Eggers et al. (2017) pointed out another apparent contradiction: HIV-associated neurocognitive disorders (HAND) are continuing to develop in people whose HIV infection is under control.

Despite the brain infection taking place in the days after primary infection, the development of HAND takes years. As an explanation for this ostensible contradiction, it has been suggested that initially, the brain infection is relatively well controlled, while later, there is a quantitative and qualitative breakdown of immune control in the CNS (Eggers et al. 2017)

Some authors have suggested co-infection by the Hepatitis C virus, but Eggers et al. (2017) ruled this out:

While some authors implicated HCV co-infection in the pathogenesis of HAND, a recent large and well-controlled study found no evidence for worse cognitive function in HCV co-infected patients, at least in the absence of liver dysfunction. (Eggers et al. 2017)

Pathogen "X"

Could we be looking at an unknown pathogen that exists independently of HIV? Over the years some have suggested that HIV is not the only pathogen involved in AIDS. In this case, pathogen "X" may cause adverse effects that get blamed on HIV, but its relationship with HIV is incidental, the only common denominator being the gay lifestyle.

I would propose the following scenario. Pathogen "X" enters its host early in life, just in time to alter that person's psychosexual development. From then on it remains in the background and reaps whatever benefit it gets from its behavior manipulation. Past the age of 40 the host becomes less useful, and the pathogen begins to cause more adverse effects, including neurocognitive disorders that are wrongly attributed to HIV.

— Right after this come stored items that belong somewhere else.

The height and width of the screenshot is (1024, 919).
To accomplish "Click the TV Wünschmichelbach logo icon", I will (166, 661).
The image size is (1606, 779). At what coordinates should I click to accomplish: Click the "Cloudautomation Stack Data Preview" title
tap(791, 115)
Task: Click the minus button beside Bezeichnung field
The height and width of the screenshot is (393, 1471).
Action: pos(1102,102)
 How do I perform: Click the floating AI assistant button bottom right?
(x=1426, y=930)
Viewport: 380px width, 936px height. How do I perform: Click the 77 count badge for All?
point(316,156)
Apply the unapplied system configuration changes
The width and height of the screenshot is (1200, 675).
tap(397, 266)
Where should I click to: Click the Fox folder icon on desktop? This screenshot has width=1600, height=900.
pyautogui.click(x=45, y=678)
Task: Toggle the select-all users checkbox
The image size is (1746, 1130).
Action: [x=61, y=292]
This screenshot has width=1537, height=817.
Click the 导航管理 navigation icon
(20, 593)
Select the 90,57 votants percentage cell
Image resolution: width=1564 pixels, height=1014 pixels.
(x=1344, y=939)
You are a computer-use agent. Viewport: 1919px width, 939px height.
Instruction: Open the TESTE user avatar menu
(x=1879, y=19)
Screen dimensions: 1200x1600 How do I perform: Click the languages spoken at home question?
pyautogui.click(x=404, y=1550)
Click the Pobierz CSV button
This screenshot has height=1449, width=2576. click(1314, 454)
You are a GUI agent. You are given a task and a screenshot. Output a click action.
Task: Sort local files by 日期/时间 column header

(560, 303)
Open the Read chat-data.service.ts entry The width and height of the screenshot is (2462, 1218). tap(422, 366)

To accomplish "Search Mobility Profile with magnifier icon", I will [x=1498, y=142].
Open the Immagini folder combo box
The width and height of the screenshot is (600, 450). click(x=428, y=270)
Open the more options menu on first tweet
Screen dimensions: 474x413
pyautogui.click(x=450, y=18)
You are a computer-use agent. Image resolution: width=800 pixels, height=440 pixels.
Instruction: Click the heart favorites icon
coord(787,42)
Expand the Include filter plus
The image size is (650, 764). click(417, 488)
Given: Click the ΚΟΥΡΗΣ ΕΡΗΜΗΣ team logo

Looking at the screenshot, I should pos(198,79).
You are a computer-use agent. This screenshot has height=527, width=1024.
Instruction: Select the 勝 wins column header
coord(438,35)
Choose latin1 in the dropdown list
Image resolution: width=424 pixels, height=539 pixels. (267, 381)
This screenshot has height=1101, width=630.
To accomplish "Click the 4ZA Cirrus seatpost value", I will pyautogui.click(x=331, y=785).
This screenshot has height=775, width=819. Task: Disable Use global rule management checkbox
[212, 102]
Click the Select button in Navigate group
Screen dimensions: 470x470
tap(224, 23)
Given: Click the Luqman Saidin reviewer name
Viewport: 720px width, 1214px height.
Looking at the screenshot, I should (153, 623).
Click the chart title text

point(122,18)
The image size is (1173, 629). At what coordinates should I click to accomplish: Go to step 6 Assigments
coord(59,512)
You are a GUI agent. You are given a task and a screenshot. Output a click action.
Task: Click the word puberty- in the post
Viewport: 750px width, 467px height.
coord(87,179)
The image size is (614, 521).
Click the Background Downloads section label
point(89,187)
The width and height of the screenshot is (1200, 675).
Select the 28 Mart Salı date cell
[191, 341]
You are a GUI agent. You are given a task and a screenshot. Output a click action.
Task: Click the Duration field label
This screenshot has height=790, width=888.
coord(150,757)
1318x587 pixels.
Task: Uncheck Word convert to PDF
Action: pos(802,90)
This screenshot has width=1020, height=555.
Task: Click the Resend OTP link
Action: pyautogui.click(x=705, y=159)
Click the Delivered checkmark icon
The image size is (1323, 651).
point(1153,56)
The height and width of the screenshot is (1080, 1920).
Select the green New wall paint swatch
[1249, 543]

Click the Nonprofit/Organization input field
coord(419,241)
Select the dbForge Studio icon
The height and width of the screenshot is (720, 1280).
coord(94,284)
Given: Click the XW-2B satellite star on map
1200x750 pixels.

Pathogen "X" is most likely a fungus. If we go back to the two retrospective studies, the fungal infections were the ones that seemed the least influenced by the introduction of antiretroviral therapy.


Cochran, G.M., Ewald, P.W., and Cochran, K.D. (2000). Infectious causation of disease: an evolutionary perspective. Perspectives in Biology and Medicine 43: 406-448. 

Eggers, C., G. Arendt, K. Hahn, K., I.W. Husstedt, M. Mashke, et al. (2017). HIV-1-associated neurocognitive disorder: epidemiology, pathogenesis, diagnosis, and treatment. Journal of Neurology 264: 1715-1727

Eliezer, M., R.M. DeTeresa, M.E. Mallory, and L.A. Hansen. (2000). Changes in pathological findings at autopsy in AIDS cases for the last 15 years. AIDS 14(1): 69-74.

Ganna, A., K.J.H. Verweij, M.C. Nivard, R. Maier, R. Weddow, et al. (2019). Large-scale GWAS reveals insights into the genetic architecture of same-sex sexual behavior. Science 365(6456) 

Jellinger, K.A., U. Setinek, M. Drlicek, G. Böhm, A. Steurer, and F. Lintner. (2000). Neuropathology and general autopsy findings in AIDS during the last 15 years. Acta Neuropathologica 100(2): 213-220.